Our smaller, rural hospital (as do all hospitals) could not turn away individuals who came to the emergency room and required treatment. When I moved to DC, one of my former neighbors who was going to school full time, working part-time and who chose to eat over trying to buy health insurance developed appendicitis in the middle of the night; he called me to come across the hall at 2 a.m. when he woke with a high fever and extreme pain in his right side. After one look (and touching the area on his right side), I told him we needed to get to the hospital as fast as we could. He began crying because he could not afford an ambulance and had no health insurance. I drove him to GW Hospital ER to save on the cost of the ambulance although I worried I might have trouble getting him back out of the car when we arrived at the ER.
Needless to say by the time he got to surgery his appendix had burst. They only kept him in the hospital for two days and sent him home. His boyfriend could not get him in and out of their bed (which was a mattress on the floor of their apartment) so I let them use my bed which was higher off the floor and it would not strain him getting in and out. By the time he got to my house, he had already torn out a stitch and had to go back for repairs.
When the bill came, it was more than $36,000. I advised him how to seek some relief under the Hill-Burton Act (GW was a participating hospital so had to provide a certain level of uncompensated care). Our small rural hospital also had the same obligation and it cost us about $800,000 to $1 million per year.
Now where do you think we, as a small rural hospital, or GW, which is a larger urban center, got the millions that we had to provide each year? That's right, we billed your insurance company a higher rate to cover the cost of the uninsured. If you came to our emergency room, you likely paid a higher rate whether you were insured or not -- so if you paid cash, you were paying not only for your care but for part of the care of others who had no insurance and could not pay (and not because they were welfare queens or refusing to work -- there are truly poor that we saw with the ER as the last resort).

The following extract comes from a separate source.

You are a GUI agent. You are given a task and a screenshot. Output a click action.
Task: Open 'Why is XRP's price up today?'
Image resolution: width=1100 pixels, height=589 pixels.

So Benvolio and the Republicans can blissfully go back to the old system but it results in someone paying, regardless of what they claim. I guess we could have just sent my neighbor out to the street to die of sepsis or those in the ER to pass away on benches outside the ER but it would probably validate Sarah Palin's death panels.
Health care is a necessity (I hesitate to say it is a right). The US has always provided it unlike any other country, primarily because of the auto companies and industrialization that was competing for workers. However, it is costly, there are no controls, and pricing is wildly different. Our small, rural hospital was about 78% of the cost of larger urban hospitals. West Michigan is one of the lowest price areas in the country for hospital care (in some cases 50% of what hospitals on the east and west coast charge). The former system provided no incentive to shop or even look at price because the employer paid all. It was also designed to be totally reactive rather than preventive in the nature of care.
As for escorts, most I know pay cash for their services (given or received).